UK Influenza Pandemic Preparedness Strategy (2011)

This 2011 guidance published by the Department of Health includes a short section on ‘Ethical principles for pandemic preparedness’ (s3.17-3.20, p30). It notes the impact of an influenza pandemic on the freedom, health and survival prospects of individuals and on allocation of resources, and the personal and professional dilemmas likely to be faced by health and social care professionals.

It emphasises the importance of transparency and inclusiveness in planning for the difficult choices that must be made in the context of an influenza pandemic and it refers health and social care professionals to an ethical framework for planning for pandemic influenza, first published in 2007 (‘Responding to pandemic influenza’). This framework was reviewed after the 2009 H1N1 influenza pandemic by the Committee on Ethical Aspects of Pandemic Influenza which concluded that it remains appropriate for informing planning for a further pandemic.

Responding to pandemic influenza.
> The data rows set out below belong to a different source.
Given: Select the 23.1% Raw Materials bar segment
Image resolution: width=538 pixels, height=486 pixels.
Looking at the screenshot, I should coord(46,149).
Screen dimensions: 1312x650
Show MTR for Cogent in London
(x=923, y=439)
The ethical framework for policy and planning (2007)

The ethical framework (published by the Cabinet Office and Department of Health) is intended to assist planners and strategic policy makers with ethical aspects of decisions they face before, during and after an influenza pandemic. It suggests eight principles that it advises should be considered systematically by clinicians and other health and social care professionals making decisions in this context.
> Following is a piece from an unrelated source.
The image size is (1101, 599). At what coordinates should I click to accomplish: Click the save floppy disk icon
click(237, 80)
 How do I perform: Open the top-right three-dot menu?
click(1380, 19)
Health and Social Care Influenza Pandemic Preparedness and Response (2012

This 2012 guidance from the Department of Health should be read in conjunction with the 2011 preparedness strategy. Like the 2011 strategy, this document reaffirms the continuing appropriateness of the 2007 ethical framework. Note that, in addition to endorsing the ethical framework, it goes on to state that when difficult decisions need to be made in the context of pandemic influenza, “The availability of established clinical ethics committees or support groups at a local level may also be helpful” (s.6.70, p43).

Additional reading
In addition to the guidance identified above, a brief commentary on the ethical issues relating to pandemic influenza preparedness and response can be found in Anne Slowther’s, ‘Planning for and managing pandemic influenza’ (Clinical Ethics 2009; 4:116-118).